= DATA FOR THIS EXERCISE =
******************************
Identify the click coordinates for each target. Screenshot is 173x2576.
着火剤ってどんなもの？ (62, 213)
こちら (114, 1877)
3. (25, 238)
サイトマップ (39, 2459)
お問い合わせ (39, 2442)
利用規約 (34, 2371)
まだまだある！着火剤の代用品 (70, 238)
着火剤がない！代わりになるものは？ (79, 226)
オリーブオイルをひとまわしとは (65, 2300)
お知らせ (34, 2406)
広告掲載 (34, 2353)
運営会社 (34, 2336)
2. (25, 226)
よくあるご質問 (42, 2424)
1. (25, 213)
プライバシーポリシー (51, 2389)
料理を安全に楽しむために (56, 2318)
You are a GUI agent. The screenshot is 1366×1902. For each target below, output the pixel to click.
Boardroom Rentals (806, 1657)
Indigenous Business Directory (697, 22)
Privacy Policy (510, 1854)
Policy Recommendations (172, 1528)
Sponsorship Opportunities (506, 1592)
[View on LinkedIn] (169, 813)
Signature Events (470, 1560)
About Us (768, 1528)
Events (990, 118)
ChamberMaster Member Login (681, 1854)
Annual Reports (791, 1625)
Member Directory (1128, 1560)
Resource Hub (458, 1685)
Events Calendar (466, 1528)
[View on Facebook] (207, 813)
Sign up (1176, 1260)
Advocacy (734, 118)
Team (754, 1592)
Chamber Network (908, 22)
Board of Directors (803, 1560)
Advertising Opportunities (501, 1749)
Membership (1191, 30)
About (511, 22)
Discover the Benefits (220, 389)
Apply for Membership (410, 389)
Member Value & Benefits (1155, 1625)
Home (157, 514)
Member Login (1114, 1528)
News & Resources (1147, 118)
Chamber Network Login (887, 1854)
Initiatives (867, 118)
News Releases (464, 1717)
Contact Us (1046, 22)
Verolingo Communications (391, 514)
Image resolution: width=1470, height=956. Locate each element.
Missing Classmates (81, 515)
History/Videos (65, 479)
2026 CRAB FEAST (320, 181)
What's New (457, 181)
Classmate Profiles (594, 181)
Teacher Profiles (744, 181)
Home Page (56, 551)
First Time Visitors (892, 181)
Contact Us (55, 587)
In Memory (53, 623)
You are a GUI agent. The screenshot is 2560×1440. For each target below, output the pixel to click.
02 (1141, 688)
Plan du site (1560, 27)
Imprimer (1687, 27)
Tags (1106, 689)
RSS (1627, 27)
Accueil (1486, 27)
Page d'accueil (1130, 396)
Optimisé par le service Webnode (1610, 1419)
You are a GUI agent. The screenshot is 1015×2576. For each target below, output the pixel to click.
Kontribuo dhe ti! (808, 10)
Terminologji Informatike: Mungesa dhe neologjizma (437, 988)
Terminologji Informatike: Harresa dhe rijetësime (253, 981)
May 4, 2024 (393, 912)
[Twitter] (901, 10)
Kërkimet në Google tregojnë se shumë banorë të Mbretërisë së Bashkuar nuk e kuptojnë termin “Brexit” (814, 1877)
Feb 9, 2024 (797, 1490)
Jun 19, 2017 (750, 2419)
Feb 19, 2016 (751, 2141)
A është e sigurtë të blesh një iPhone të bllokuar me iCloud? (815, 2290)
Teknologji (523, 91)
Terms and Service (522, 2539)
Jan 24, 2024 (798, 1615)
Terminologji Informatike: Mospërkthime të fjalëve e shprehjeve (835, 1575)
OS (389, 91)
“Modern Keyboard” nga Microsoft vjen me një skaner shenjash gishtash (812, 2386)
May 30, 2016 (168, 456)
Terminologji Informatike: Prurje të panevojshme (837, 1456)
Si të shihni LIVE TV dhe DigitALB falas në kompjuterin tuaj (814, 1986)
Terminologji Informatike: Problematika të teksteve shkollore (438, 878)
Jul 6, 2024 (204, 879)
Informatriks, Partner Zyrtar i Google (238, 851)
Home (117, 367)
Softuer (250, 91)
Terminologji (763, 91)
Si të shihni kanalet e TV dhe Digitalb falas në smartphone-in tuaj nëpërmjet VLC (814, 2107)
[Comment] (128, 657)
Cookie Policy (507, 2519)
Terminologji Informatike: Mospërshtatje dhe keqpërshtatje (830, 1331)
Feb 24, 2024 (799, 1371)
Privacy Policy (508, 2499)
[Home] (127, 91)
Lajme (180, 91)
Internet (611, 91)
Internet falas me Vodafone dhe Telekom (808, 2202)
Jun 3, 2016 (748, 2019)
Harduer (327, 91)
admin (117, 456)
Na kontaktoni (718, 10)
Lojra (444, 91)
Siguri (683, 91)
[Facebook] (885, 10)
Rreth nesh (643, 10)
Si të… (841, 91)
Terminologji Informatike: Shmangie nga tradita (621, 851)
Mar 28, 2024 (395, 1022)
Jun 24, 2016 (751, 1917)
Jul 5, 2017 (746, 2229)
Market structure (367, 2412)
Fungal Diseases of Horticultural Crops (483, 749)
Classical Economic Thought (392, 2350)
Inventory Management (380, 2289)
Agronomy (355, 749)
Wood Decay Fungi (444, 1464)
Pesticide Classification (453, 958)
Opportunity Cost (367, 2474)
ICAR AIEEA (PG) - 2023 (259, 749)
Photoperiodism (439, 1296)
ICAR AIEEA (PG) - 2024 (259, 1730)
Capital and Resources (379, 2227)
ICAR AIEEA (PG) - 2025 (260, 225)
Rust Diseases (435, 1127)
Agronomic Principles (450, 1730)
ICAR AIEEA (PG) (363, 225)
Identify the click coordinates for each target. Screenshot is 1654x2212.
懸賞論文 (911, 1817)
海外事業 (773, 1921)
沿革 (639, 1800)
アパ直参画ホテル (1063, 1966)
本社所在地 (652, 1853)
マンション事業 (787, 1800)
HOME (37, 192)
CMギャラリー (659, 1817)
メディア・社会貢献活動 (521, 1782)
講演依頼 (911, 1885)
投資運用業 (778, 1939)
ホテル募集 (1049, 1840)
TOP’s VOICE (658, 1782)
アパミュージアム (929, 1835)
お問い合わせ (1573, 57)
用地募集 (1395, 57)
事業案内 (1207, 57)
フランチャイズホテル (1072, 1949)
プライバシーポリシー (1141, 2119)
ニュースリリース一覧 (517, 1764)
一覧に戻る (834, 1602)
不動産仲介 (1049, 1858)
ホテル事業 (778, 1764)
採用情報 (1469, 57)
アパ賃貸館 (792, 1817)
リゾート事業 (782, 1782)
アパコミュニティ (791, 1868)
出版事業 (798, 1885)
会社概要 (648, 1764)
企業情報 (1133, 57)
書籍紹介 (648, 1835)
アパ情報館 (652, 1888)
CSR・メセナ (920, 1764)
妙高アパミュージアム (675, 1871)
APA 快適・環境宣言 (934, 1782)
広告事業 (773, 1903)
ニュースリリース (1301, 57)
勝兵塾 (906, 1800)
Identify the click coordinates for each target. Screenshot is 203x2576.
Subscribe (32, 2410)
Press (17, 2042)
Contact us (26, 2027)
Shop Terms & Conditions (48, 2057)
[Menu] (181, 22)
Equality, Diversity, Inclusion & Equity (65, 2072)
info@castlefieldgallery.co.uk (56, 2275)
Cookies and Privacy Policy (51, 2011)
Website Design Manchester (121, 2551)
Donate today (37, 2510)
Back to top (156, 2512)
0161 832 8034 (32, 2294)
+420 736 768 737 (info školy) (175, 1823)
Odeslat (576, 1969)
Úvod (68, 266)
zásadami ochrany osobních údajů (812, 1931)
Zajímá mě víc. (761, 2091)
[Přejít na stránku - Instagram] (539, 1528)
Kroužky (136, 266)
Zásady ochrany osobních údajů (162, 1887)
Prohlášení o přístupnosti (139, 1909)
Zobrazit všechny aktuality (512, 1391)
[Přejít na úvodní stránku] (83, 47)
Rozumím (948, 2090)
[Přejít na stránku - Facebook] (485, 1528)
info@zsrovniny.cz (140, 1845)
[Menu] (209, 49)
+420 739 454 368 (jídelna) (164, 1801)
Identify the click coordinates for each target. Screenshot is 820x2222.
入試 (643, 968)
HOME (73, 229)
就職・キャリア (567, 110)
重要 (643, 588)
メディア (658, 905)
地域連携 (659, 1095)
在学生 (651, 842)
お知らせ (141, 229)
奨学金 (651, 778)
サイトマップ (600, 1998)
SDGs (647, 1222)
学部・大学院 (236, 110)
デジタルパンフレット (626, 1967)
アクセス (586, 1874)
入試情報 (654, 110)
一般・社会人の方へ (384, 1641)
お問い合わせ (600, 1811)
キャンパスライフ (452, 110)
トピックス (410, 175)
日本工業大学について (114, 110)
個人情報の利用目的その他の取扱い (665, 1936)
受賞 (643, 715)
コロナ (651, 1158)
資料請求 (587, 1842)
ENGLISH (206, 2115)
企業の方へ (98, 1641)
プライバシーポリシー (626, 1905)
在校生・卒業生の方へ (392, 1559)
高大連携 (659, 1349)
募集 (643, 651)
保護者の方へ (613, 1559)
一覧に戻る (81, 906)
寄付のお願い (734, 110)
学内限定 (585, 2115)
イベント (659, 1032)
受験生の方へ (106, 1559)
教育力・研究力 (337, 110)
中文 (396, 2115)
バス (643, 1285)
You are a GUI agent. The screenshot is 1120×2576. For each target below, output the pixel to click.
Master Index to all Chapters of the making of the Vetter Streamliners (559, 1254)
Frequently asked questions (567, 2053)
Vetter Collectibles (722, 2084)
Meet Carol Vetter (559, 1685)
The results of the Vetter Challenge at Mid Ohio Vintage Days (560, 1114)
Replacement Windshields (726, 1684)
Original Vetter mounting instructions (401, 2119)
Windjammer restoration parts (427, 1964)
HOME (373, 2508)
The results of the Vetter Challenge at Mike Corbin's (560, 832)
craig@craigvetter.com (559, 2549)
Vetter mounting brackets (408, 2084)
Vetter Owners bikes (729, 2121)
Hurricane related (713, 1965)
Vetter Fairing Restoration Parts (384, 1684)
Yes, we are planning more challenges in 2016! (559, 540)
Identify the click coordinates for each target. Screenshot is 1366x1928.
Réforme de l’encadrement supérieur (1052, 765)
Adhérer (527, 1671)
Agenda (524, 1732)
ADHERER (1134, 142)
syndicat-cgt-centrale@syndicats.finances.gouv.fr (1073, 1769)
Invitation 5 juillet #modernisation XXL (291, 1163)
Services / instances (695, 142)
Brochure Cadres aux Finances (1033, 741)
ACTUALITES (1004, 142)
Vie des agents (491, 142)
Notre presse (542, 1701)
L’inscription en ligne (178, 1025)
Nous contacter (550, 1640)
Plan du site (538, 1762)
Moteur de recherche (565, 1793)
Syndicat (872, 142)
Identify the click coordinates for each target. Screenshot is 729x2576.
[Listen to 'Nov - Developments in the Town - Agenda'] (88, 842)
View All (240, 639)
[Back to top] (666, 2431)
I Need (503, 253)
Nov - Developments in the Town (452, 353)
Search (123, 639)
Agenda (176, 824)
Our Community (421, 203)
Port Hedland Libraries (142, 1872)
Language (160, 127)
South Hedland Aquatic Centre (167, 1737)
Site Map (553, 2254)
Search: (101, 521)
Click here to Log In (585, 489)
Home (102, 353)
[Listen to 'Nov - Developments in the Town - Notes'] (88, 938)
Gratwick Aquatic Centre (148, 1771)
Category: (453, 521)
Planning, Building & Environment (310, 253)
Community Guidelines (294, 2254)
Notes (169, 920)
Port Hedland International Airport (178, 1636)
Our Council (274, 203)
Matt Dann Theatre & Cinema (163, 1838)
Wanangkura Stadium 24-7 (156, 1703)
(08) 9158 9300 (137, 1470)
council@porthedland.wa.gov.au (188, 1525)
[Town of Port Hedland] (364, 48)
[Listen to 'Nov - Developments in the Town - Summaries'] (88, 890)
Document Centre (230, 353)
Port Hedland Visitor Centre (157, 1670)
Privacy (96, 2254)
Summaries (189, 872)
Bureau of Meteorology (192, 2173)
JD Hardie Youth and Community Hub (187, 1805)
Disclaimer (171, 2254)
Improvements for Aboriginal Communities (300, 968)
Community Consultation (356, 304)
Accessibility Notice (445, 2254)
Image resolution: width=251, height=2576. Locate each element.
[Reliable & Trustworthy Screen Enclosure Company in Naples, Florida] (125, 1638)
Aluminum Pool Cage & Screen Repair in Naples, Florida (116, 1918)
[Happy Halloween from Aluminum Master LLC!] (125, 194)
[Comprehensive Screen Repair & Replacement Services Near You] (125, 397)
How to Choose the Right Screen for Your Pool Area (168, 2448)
******************************
= WORK TO COMPLETE =
Write down exactly the span of lines above from the one containing "Home (157, 514)" to the one containing "In Memory (53, 623)", both ends included.

= EXERCISE RESPONSE =
Home (157, 514)
Member Login (1114, 1528)
News & Resources (1147, 118)
Chamber Network Login (887, 1854)
Initiatives (867, 118)
News Releases (464, 1717)
Contact Us (1046, 22)
Verolingo Communications (391, 514)
Image resolution: width=1470, height=956. Locate each element.
Missing Classmates (81, 515)
History/Videos (65, 479)
2026 CRAB FEAST (320, 181)
What's New (457, 181)
Classmate Profiles (594, 181)
Teacher Profiles (744, 181)
Home Page (56, 551)
First Time Visitors (892, 181)
Contact Us (55, 587)
In Memory (53, 623)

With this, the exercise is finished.